Rscript1.R has this text, and executable permissions:
# Rscript1.R
# eg. run:
# Rscript Rscript1.R annotations.txt interestinggenes.txt output_file
args <- commandArgs(trailingOnly = TRUE)
universeFile = args[1]
interestingGenesFile = args[2]
output_file = args[3]
# set the output file
sink(output_file)
# load topGO
library("topGO")
# read in the 'gene universe' file
geneID2GO <- readMappings(file = universeFile)
geneUniverse <- names(geneID2GO)
# read in the genes of interest
genesOfInterest <- read.table(interestingGenesFile,header=FALSE)
genesOfInterest <- as.character(genesOfInterest$V1)
geneList <- factor(as.integer(geneUniverse %in% genesOfInterest))
names(geneList) <- geneUniverse
# build the GOdata object in topGO
myGOdata <- new("topGOdata", description="My project", ontology="BP", allGenes=geneList, annot = annFUN.gene2GO, gene2GO = geneID2GO)
myGOdata
# run the Fisher's exact tests
resultClassic <- runTest(myGOdata, algorithm="classic", statistic="fisher")
resultElim <- runTest(myGOdata, algorithm="elim", statistic="fisher")
resultTopgo <- runTest(myGOdata, algorithm="weight01", statistic="fisher")
resultParentchild <- runTest(myGOdata, algorithm="parentchild", statistic="fisher")
# see how many results we get where weight01 gives a P-value <= 0.001:
mysummary <- summary(attributes(resultTopgo)$score <= 0.001)
numsignif <- as.integer(mysummary[[3]]) # how many terms is it true that P <= 0.001
# print out the top 'numsignif' results:
allRes <- GenTable(myGOdata, classicFisher = resultClassic, elimFisher = resultElim, topgoFisher = resultTopgo, parentchildFisher = resultParentchild, orderBy = "topgoFisher", ranksOf = "classicFisher", topNodes = numsignif)
allRes
# print a graph (to a pdf file) with the top 'numsignif' results:
output_file2 = paste(output_file,"Topgo", sep="_")
printGraph(myGOdata, resultTopgo, firstSigNodes = numsignif, fn.prefix = output_file2, useInfo = "all", pdfSW = TRUE)
# print out the genes that are annotated with the significantly enriched GO terms:
myterms <- allRes$GO.ID
mygenes <- genesInTerm(myGOdata, myterms)
for (i in 1:length(myterms))
{
myterm <- myterms[i]
mygenesforterm <- mygenes[myterm][[1]]
myfactor <- mygenesforterm %in% genesOfInterest # find the genes that are in the list of genes of interest
mygenesforterm2 <- mygenesforterm[myfactor == TRUE]

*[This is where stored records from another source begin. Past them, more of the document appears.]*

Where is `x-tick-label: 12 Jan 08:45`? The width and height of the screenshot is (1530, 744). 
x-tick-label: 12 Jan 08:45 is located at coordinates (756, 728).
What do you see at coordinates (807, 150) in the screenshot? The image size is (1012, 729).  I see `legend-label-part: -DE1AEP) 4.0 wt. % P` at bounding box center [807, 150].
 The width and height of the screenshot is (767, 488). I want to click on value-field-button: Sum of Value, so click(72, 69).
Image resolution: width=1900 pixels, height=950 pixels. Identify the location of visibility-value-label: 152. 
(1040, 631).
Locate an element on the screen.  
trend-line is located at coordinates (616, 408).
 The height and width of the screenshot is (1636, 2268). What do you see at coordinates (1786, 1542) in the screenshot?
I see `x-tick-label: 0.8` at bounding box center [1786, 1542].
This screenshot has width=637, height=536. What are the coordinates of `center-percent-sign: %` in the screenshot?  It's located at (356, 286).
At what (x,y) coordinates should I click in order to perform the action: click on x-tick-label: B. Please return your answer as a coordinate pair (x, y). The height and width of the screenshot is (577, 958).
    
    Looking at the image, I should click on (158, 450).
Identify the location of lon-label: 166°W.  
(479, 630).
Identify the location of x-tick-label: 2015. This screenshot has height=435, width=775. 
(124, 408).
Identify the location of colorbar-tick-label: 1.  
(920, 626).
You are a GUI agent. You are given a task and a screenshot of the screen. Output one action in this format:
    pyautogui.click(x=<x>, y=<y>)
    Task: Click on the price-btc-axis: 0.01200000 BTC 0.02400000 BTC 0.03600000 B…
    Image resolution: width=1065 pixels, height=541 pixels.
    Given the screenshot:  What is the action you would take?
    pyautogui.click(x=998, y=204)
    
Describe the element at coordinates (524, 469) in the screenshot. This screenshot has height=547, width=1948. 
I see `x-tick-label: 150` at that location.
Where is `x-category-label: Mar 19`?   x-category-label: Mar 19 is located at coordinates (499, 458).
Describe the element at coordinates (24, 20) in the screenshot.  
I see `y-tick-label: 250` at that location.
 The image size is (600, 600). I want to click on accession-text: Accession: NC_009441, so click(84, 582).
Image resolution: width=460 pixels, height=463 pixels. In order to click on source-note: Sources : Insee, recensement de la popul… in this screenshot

mygenesforterm2 <- paste(mygenesforterm2, collapse=',')
print(paste("Term",myterm,"genes:",mygenesforterm2))
}
# close the output file
sink()
Note: 15-Feb-2022: I found a nice blogpost by Zhigang Lu, on how to give TopGO scores for each gene as input (e.g. from Seurat P-values or something like that), and use them in a KS test in TopGO to calculate enrichment P-values: see Zhigang's blogpost here.